*Aim:* Rewrite the lines below, from the one containing "Where should I click to: Click the subtitle" through the one containing "click(1015, 327)", inclusive, as a Markdown table with the columns Number and Line text. Give each line its own entry, numbered in order, and leave out any blank lines.
--------------------
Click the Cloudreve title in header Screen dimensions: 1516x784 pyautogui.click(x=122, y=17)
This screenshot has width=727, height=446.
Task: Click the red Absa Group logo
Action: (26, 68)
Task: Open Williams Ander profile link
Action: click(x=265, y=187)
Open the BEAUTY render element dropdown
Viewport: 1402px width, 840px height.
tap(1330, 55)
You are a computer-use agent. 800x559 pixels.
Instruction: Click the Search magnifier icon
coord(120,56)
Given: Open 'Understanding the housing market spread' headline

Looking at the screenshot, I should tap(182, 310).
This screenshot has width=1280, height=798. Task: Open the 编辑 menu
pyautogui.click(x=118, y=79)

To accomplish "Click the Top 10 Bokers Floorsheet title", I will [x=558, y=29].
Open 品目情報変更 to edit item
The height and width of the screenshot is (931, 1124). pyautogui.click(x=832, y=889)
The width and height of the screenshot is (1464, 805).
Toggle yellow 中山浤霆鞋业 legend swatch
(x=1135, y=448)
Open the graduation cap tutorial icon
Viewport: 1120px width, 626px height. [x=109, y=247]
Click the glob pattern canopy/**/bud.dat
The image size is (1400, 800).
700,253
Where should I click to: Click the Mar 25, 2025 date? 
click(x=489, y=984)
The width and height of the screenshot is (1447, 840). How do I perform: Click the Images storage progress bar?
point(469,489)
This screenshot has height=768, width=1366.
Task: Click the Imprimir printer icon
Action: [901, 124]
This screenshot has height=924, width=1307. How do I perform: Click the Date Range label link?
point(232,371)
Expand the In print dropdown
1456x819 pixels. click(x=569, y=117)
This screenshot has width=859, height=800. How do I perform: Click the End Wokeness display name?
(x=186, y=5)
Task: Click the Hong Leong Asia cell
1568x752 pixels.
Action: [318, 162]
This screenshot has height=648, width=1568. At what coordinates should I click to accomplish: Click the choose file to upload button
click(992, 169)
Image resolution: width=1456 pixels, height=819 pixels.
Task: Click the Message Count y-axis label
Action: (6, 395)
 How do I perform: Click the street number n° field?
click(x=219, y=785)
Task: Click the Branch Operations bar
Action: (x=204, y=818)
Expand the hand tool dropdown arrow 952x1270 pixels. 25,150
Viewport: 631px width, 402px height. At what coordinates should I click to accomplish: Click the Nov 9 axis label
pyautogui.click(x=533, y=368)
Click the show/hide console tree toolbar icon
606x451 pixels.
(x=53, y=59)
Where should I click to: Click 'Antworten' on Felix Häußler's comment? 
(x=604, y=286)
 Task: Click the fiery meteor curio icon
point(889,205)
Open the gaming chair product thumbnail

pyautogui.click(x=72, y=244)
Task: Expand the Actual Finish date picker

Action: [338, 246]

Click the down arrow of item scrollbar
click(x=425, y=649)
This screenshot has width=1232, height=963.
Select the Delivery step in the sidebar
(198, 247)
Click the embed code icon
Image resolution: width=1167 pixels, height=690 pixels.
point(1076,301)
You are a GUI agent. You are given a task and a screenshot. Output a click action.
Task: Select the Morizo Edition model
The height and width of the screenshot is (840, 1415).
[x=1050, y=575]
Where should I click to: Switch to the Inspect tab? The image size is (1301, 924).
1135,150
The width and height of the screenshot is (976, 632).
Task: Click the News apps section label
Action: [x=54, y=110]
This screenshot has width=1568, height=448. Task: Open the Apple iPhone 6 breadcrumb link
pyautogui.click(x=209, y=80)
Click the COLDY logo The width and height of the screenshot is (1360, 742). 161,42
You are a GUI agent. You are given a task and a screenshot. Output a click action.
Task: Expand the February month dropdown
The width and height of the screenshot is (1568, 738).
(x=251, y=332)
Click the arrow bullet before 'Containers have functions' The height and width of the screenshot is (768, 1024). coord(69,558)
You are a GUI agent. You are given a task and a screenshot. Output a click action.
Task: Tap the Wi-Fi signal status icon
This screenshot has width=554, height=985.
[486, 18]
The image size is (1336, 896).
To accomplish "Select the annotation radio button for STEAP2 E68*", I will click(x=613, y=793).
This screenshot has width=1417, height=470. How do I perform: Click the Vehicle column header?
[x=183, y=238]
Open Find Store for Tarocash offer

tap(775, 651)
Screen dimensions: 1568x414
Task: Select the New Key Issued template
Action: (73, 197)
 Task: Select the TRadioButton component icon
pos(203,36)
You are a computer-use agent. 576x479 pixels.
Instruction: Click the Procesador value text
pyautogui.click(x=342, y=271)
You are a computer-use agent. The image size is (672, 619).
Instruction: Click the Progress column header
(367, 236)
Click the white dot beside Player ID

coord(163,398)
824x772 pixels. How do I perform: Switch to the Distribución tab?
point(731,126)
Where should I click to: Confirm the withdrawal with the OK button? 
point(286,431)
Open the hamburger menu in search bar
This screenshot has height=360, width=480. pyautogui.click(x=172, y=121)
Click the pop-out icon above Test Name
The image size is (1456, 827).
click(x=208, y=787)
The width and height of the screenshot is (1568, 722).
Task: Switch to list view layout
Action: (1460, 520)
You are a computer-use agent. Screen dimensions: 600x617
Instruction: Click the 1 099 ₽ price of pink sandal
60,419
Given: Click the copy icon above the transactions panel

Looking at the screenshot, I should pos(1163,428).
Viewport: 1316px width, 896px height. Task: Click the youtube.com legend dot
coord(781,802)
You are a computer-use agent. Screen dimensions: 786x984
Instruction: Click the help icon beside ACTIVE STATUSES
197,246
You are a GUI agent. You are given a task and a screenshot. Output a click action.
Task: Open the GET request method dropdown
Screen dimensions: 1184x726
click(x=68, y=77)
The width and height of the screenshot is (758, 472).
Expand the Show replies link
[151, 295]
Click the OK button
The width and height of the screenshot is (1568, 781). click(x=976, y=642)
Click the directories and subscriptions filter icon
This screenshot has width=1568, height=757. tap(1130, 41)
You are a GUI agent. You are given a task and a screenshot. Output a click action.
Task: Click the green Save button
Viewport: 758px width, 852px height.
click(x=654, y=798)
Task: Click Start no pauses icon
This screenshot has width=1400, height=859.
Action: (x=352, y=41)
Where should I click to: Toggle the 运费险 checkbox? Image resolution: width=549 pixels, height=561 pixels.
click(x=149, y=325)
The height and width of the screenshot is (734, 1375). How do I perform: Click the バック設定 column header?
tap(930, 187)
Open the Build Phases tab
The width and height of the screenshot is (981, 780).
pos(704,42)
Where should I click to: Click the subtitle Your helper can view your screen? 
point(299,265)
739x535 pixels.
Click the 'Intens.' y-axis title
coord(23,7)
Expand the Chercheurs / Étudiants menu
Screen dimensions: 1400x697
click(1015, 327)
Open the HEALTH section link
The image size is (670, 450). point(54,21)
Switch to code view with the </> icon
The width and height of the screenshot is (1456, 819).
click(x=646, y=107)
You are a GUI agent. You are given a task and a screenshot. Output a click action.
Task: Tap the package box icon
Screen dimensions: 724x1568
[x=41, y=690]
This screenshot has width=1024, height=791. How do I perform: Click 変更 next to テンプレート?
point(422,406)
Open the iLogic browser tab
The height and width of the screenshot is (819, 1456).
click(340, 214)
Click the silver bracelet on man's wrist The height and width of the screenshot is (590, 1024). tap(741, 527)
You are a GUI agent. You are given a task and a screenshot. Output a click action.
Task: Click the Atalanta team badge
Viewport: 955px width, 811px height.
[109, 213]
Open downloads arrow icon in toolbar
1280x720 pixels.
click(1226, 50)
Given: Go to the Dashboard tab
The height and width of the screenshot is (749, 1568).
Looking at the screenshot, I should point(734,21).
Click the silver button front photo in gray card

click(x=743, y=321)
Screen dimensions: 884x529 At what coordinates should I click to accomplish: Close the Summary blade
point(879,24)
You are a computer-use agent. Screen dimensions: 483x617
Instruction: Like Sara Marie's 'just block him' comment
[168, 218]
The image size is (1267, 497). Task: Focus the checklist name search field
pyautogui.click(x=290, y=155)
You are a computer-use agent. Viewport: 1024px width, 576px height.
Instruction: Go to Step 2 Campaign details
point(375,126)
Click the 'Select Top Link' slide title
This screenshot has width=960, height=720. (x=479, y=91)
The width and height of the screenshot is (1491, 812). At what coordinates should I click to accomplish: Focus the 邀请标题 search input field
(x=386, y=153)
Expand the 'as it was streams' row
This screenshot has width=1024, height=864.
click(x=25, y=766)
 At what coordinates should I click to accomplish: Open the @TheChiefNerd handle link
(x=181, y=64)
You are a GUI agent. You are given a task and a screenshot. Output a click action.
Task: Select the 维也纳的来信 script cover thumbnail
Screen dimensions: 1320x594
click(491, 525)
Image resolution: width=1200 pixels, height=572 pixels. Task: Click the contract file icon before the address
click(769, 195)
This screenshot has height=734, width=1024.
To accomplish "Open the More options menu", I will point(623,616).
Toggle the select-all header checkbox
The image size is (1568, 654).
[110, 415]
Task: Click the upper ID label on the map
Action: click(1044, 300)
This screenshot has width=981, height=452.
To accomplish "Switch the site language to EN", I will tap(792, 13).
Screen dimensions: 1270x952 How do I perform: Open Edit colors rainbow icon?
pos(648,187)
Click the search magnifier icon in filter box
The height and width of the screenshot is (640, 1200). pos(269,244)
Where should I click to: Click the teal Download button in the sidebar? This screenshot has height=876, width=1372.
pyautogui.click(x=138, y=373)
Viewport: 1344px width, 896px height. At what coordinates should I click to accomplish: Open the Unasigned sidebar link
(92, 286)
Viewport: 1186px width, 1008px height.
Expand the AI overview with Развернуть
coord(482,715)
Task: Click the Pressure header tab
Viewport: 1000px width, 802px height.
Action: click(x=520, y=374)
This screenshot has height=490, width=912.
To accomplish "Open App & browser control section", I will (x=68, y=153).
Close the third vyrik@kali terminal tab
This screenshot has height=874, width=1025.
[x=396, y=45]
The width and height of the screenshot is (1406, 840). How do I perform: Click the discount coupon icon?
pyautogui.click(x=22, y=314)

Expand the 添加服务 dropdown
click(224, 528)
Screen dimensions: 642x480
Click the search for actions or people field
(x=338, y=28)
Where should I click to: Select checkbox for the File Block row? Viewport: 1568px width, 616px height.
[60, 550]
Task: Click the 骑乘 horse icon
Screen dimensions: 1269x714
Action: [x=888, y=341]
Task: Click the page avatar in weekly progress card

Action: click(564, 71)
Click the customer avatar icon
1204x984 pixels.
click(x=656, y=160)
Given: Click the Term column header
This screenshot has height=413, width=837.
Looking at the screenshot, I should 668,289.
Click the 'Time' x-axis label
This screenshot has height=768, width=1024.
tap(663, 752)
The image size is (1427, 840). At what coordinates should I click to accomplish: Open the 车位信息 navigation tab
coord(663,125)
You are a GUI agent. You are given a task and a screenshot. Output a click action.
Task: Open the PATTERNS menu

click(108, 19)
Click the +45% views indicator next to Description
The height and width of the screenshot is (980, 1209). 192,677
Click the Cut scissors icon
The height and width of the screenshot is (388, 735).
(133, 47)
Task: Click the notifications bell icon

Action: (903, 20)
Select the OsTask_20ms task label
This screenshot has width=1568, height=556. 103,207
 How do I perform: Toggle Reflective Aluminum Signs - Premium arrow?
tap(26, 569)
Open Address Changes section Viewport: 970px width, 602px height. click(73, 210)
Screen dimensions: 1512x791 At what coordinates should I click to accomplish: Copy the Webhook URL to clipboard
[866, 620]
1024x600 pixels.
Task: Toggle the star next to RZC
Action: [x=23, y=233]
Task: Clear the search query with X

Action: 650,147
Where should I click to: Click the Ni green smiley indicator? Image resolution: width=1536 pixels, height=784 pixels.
--------------------
*The response:*
| Number | Line text |
|---|---|
| 1 | Where should I click to: Click the subtitle Your helper can view your screen?  |
| 2 | point(299,265) |
| 3 | 739x535 pixels. |
| 4 | Click the 'Intens.' y-axis title |
| 5 | coord(23,7) |
| 6 | Expand the Chercheurs / Étudiants menu |
| 7 | Screen dimensions: 1400x697 |
| 8 | click(1015, 327) |